To find out more about the show and what’s happening with this rising star of the Americana music scene, I called Grant this week to catch up. Hope you enjoy the interview. I know you will enjoy the show. Here we go:

I know you’ve organized Bob Dylan tributes in other cities in Florida. What got you started with these Dylan shows? 

 Staying up too late at the Florida Folk Festival.   It started with one of those campfire things when somebody plays a song and somebody else plays one based on a thread from the song.  In this case it was a Dylan songs.  We started just after midnight and at sunrise we were still going and nobody had repeated a song.    My friend Carrie Hamby said,  ‘We ought to take this to a stage sometime.”   That was four years ago.  Ten cities and maybe thirty shows.

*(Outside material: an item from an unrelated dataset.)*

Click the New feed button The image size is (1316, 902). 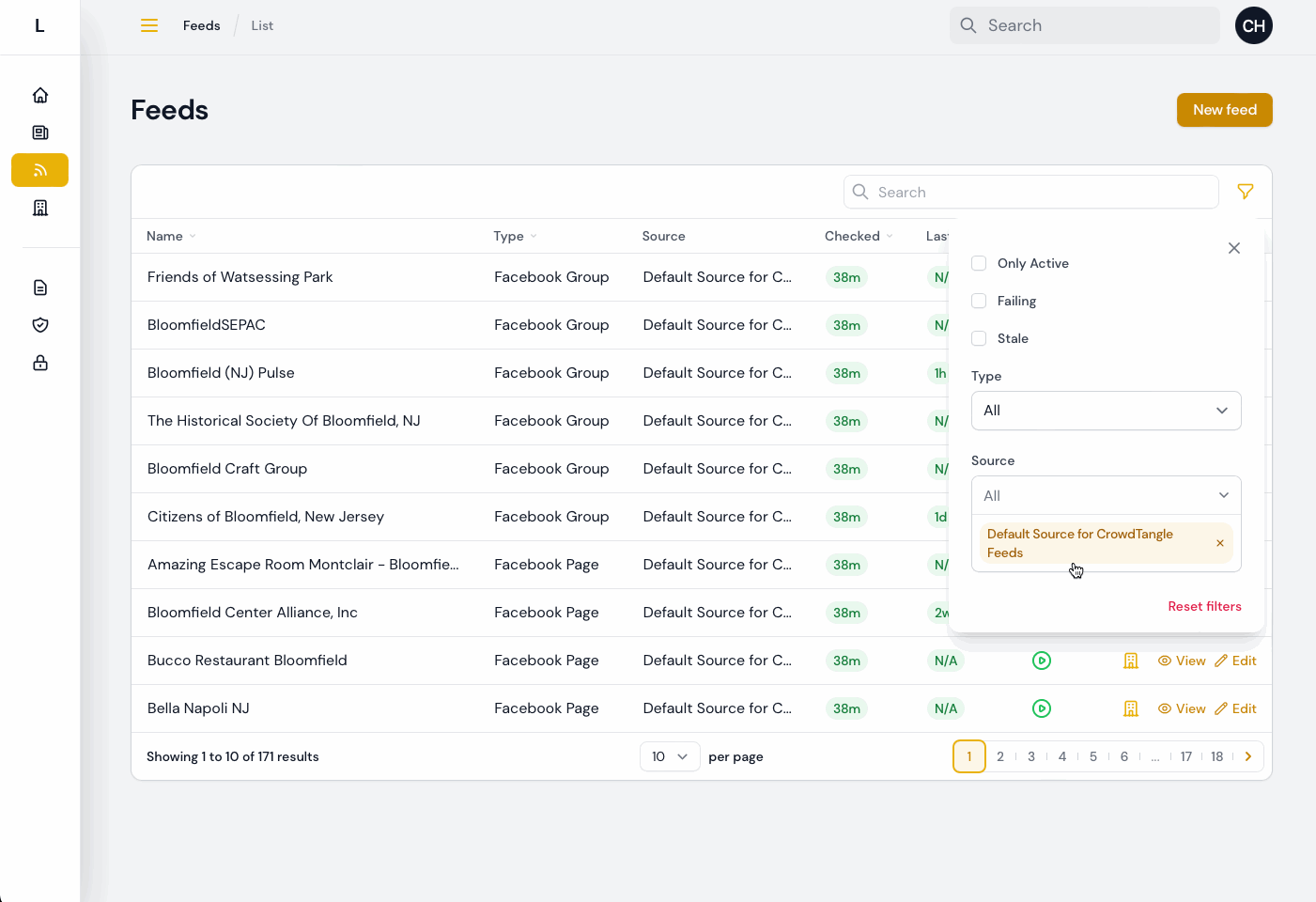(1224, 110)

How much of an influence is Dylan on your songwriting?

 When I heard the words:   “With your mercury mouth and you missionary eyes, and your eyes like smoke and your voice like rhymes, who among them do you think could bury you?”   I knew that nobody had ever written a song like that.  Ever.   And that was how I wanted to use words.

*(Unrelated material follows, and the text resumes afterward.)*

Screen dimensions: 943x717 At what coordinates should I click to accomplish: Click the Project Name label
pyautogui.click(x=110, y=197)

Do you have a favorite Dylan era? The ‘60s? Blood on the Tracks era? The Time Out of Mind period? Or his resurgence in the new millennium?

   I don’t look at him in terms or eras, I don’t think.   But my three favorite albums are Blood on the Tracks, Blonde on Blonde and Street Legal.    

Favorite song and why?

I think it would have to be  “Things Have Changed,”  which he wrote when he was 50.   It is reflective without being preachy.    It is both comedic and deadly dramatic.   It is the story of his life in full circle, lyrical and passionate and groovy,  a chorus that ramps up in the listeners head like boiling pot.    “Been a lotta water under the bridge, and a lotta other stuff, too.”    Who else could have written that?

Tell me about some of the other acts and musicians on the bill:

Free Hugs, whose center piece is Aaron O’Rourke, hands down the world’s best dulcimer player.  He’s joined by Australian fiddle master, Mark Russell, and Erik Alvar, who is—ask anybody on the Florida folk scene—the best stand-up bass player within 1000 miles of the Palladium. 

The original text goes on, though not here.